> _Records to use_
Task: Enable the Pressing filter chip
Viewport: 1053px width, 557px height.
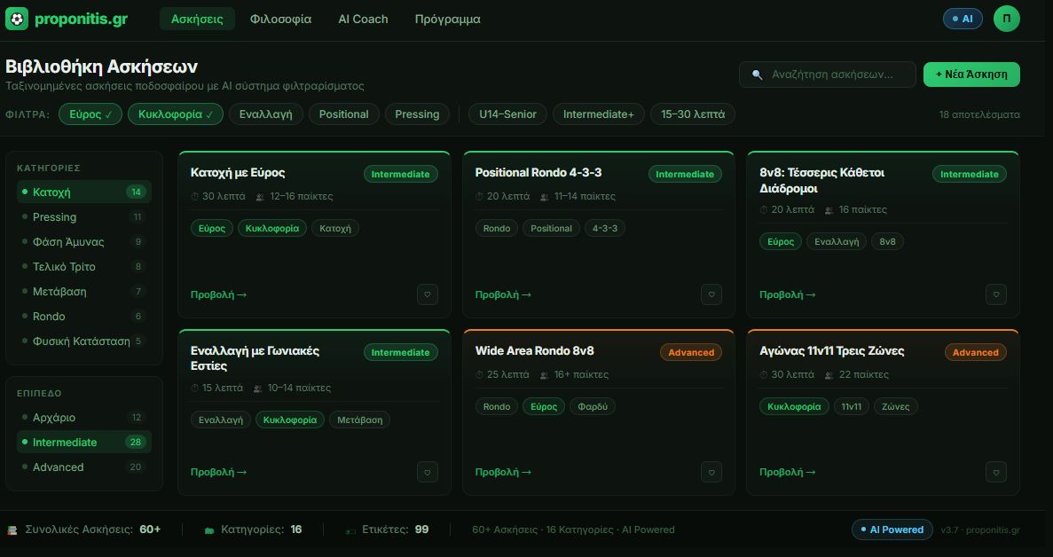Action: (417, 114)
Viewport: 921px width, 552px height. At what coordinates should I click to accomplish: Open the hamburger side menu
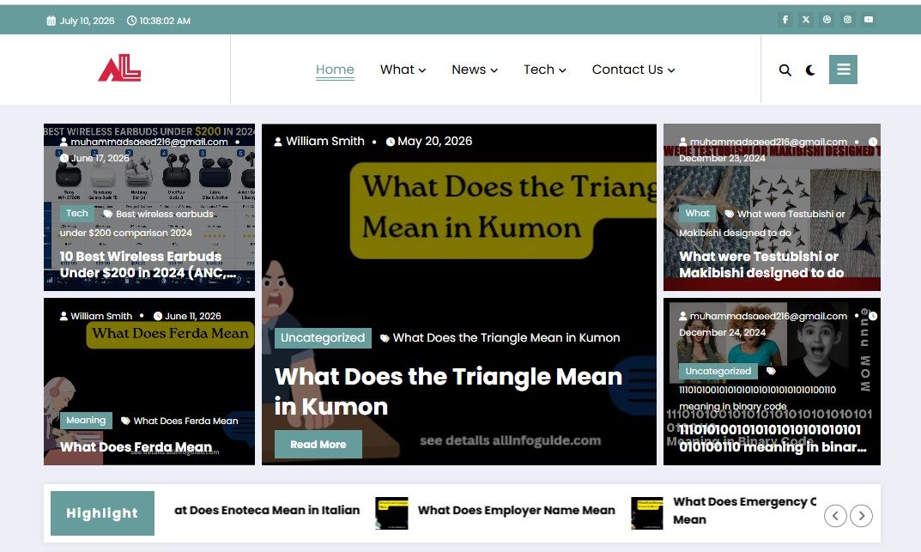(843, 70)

> _Instructions for the task_
Can you retype every line above exactly, without the pictures?

> _Solved exercise_
Task: Enable the Pressing filter chip
Viewport: 1053px width, 557px height.
Action: (417, 114)
Viewport: 921px width, 552px height. At what coordinates should I click to accomplish: Open the hamburger side menu
(843, 70)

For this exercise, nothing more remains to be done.